Background 
Following recommendations from a review of weed management in NSW by the Natural Resources Commission in 2014, the NSW Environmental Trust (hereafter ‘the Trust’) decided to invest in biocontrol research for priority environmental weeds in NSW. A partnership between the Trust and a consortium comprising the CSIRO, NSW DPIRD and NSW NPWS, was established to scope a project, which was approved by the Trust’s Board in May 2016.
For this project, the general definition of an environmental weed is:
A species that invades and/or impacts on native communities and ecosystems. This might be through competing for resources; prevention of recruitment; alteration of geomorphological, soil, fire or hydrological processes; genetically modifying local native plants; or those that cause changes to fauna populations or geography.
Project scope
The project’s overarching goal is ‘To reduce the impact of weeds on the NSW environment through the selection and deployment of appropriate and effective biocontrol agents’.
The intent is to extend on existing successful biocontrol research, undertaken in Australia or elsewhere, which focuses on new classical biocontrol agents with potential to provide long-term solutions for specific environmental weeds in NSW.
The project does not, unless under exceptional circumstances, undertake explorations for new candidate biocontrol agents in the native range or research on endemic natural enemies of weeds with potential for biocontrol use.
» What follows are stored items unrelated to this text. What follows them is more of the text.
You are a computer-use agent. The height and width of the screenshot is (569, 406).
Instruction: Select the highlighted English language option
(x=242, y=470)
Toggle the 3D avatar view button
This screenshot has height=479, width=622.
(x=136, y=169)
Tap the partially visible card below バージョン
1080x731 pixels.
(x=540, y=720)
It rather concentrates efforts on already identified promising candidate agents from the native range that have potential for use in NSW but require additional research to demonstrate their safety before an application for their release in Australia can be submitted to the relevant authorities.
Activities
The project comprises different components, which capture the key steps of biocontrol programs (see flow diagram below):
- Development of a framework to prioritise weed targets for biocontrol research, and its implementation and regular reviews and updates.
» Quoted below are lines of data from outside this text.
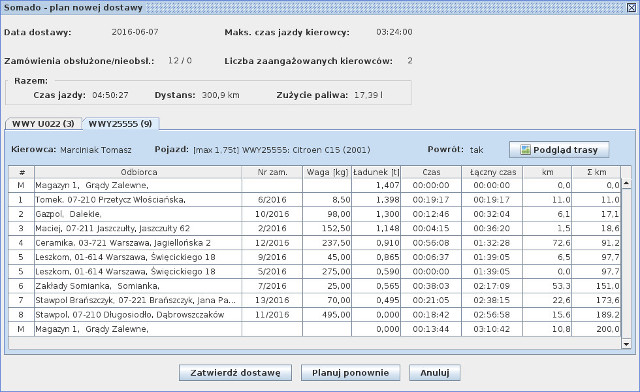640x392 pixels.
Task: Click the route preview map icon
Action: [525, 150]
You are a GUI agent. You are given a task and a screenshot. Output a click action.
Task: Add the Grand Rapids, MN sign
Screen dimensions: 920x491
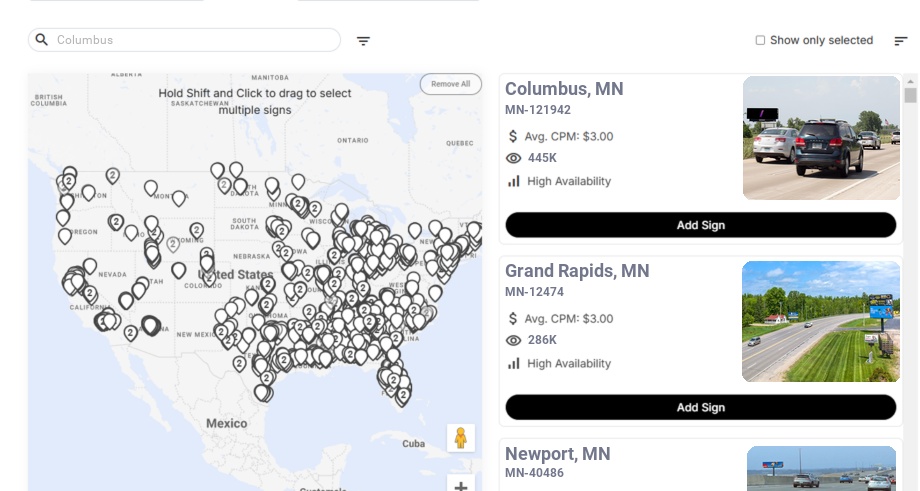click(x=700, y=407)
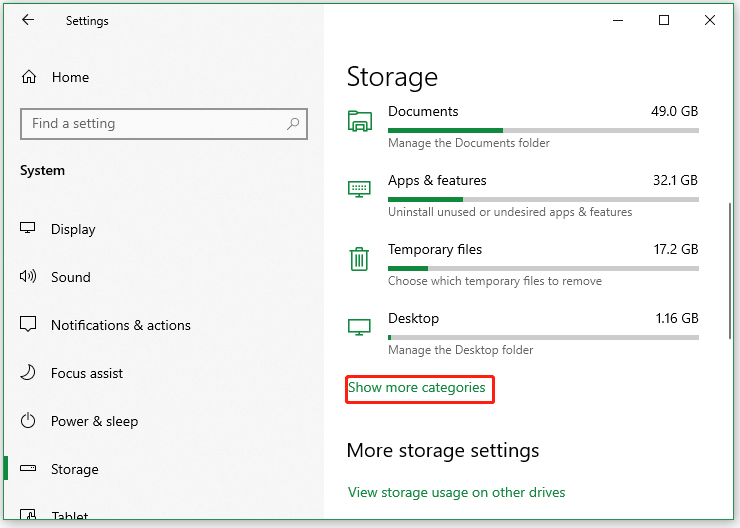Open Apps & features storage category

click(x=437, y=181)
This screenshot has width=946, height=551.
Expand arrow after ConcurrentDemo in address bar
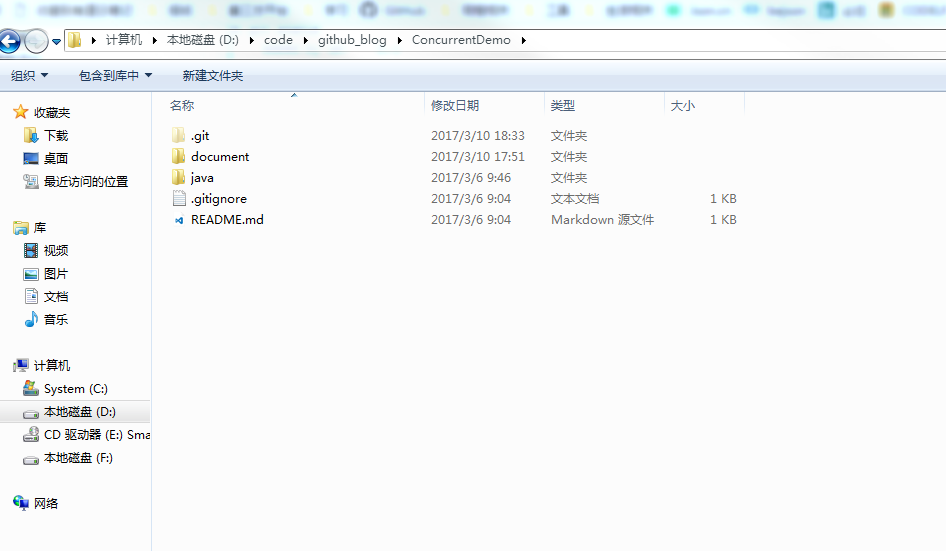coord(523,41)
- Research into new candidate biocontrol agents to gather the necessary information to support applications for release in Australia.
- Release and evaluation of new agents approved for release in Australia.
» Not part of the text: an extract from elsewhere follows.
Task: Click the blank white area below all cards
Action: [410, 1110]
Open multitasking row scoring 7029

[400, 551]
Schematic of all the steps involved in a typical biocontrol program. Host-specificity tests are sometimes performed in the native range, but it can be a challenge for another country to import Australian native plants to another country. Blue boxes = activities that are the responsibility of the research provider; Yellow boxes = activities that involve engagement from communities members; Green boxes = activities to quantitatively evaluate the impact of the biocontrol agent, typically involving the research provider who was responsible for the release of the agent; Grey boxes = the different approvals required from Australian regulators. The red dots represent possible ‘stop points’ where further work could be deemed unnecessary based on outcomes of the previous step.